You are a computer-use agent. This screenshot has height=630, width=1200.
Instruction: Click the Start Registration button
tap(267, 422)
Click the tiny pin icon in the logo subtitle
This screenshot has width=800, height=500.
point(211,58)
○ ○ ○
▶ [What to work on]:
Rewrite all the items above, changing "Start Registration" to "Begin Registration" and leaving everything else as it is.

▶ [Task response]:
You are a computer-use agent. This screenshot has height=630, width=1200.
Instruction: Click the Begin Registration button
tap(267, 422)
Click the tiny pin icon in the logo subtitle
This screenshot has width=800, height=500.
point(211,58)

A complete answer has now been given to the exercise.